*Information given:*
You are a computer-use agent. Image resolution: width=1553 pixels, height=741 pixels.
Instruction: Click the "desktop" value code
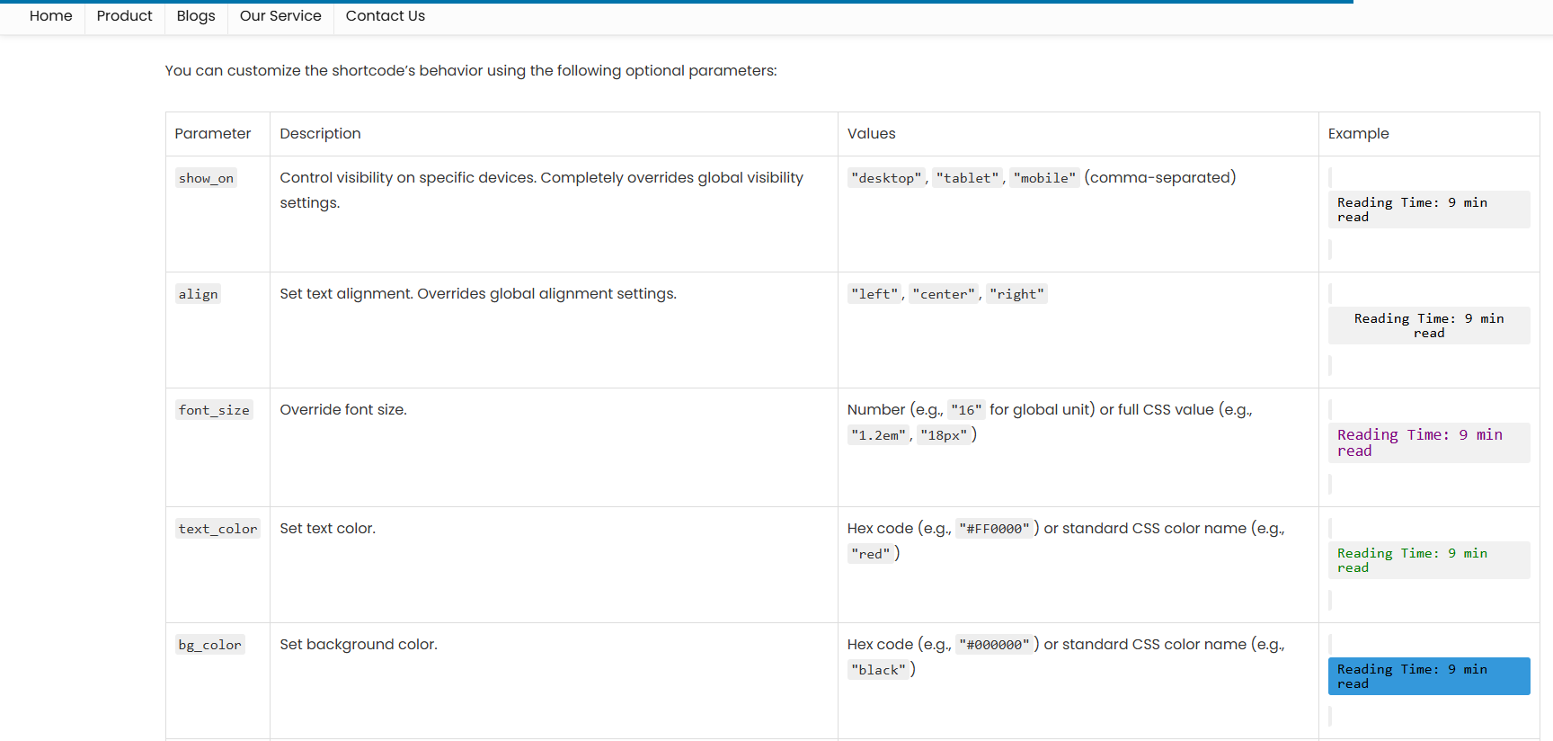pyautogui.click(x=886, y=178)
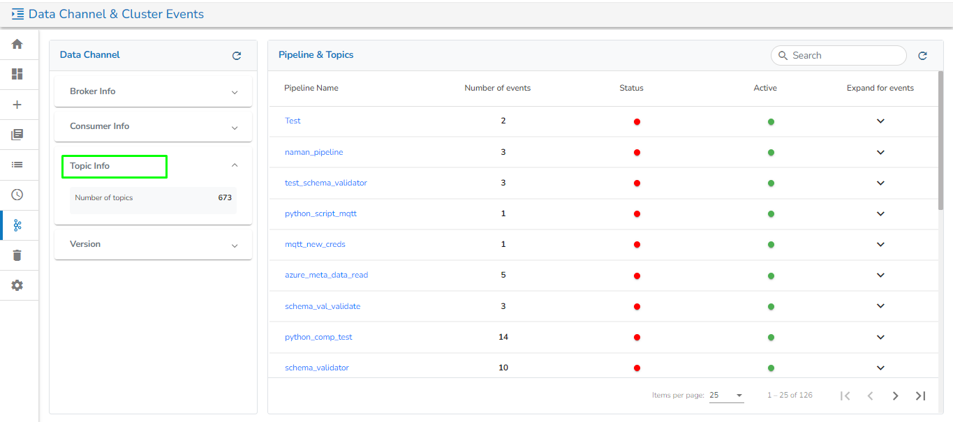This screenshot has width=953, height=422.
Task: Collapse the Topic Info section
Action: tap(235, 165)
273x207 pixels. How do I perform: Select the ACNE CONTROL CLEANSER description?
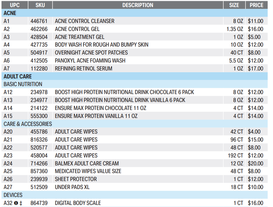point(85,21)
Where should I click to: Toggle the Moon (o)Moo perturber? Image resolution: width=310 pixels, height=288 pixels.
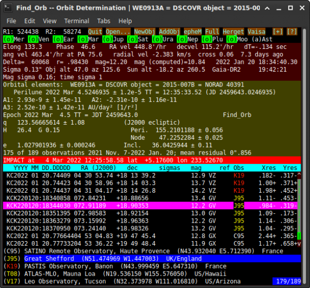click(x=237, y=39)
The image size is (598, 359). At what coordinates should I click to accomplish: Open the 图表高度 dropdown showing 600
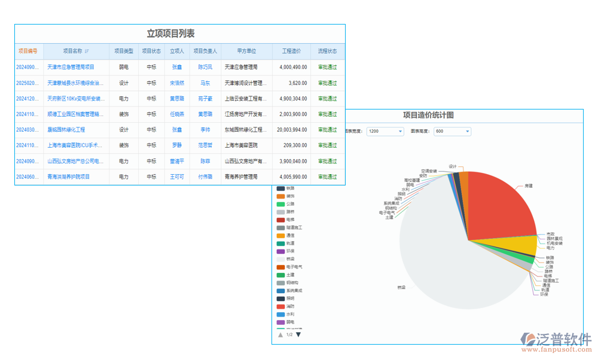click(451, 131)
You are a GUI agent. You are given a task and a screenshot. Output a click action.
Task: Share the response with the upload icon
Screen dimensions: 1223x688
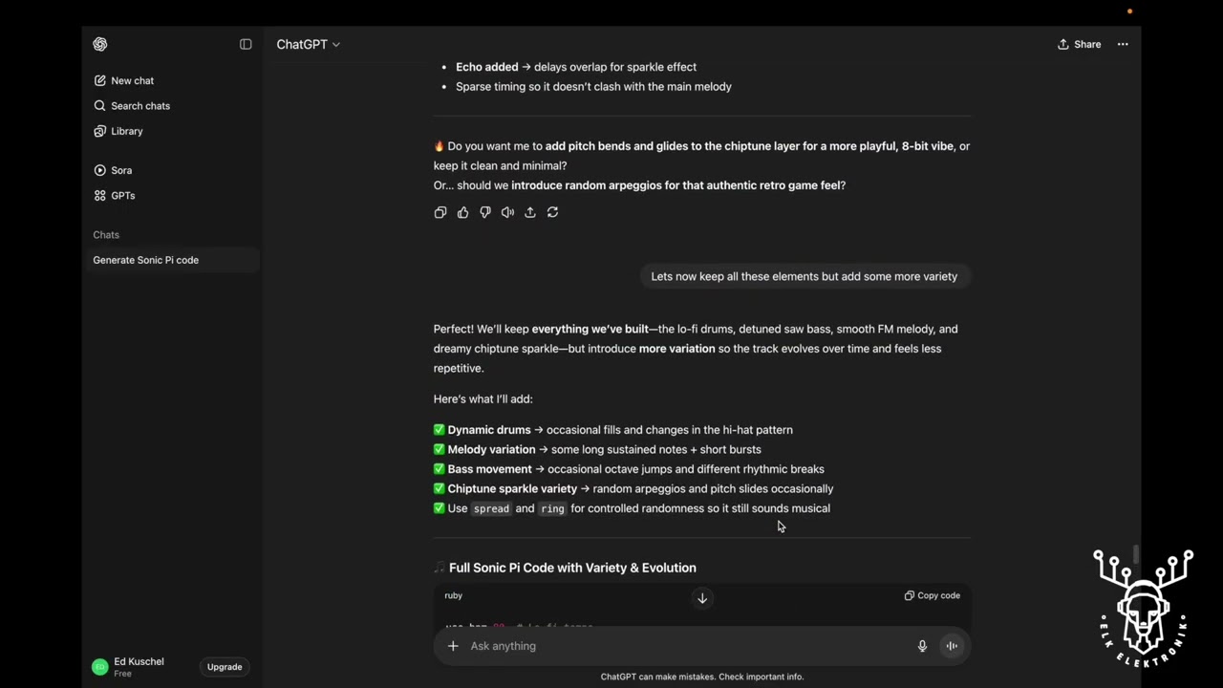click(x=530, y=212)
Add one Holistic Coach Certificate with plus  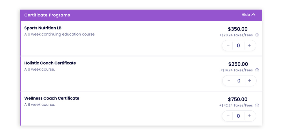(x=250, y=81)

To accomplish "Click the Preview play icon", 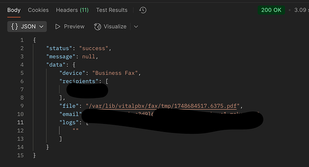I will (x=57, y=26).
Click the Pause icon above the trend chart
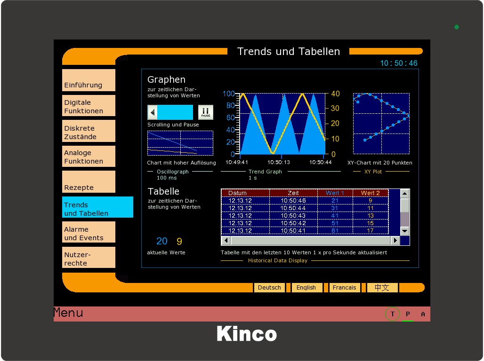The height and width of the screenshot is (361, 484). pyautogui.click(x=206, y=112)
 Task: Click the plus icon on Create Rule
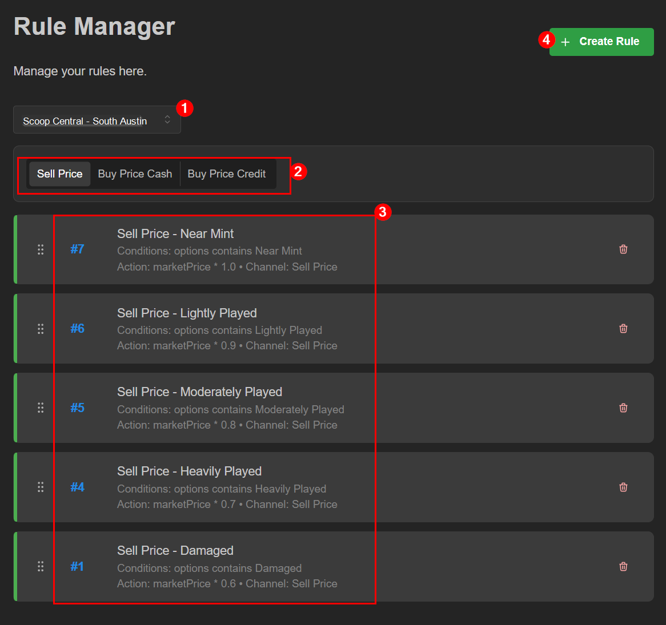coord(565,42)
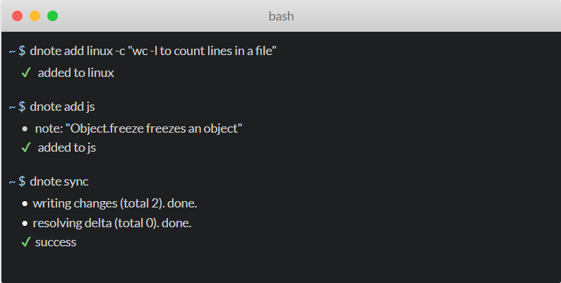Click the red close window button
The image size is (561, 283).
[x=17, y=16]
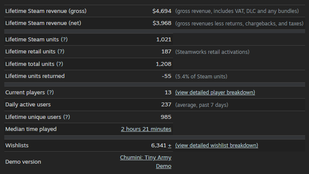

*Task requirements:*
Sift the material for lines that include the word "agent", and copy each one.

*Result for this exercise:*
You are a computer-use agent. Image resolution: width=1553 pixels, height=741 pixels.
You are a GUI agent. You are given a task and a screenshot. Output a click action.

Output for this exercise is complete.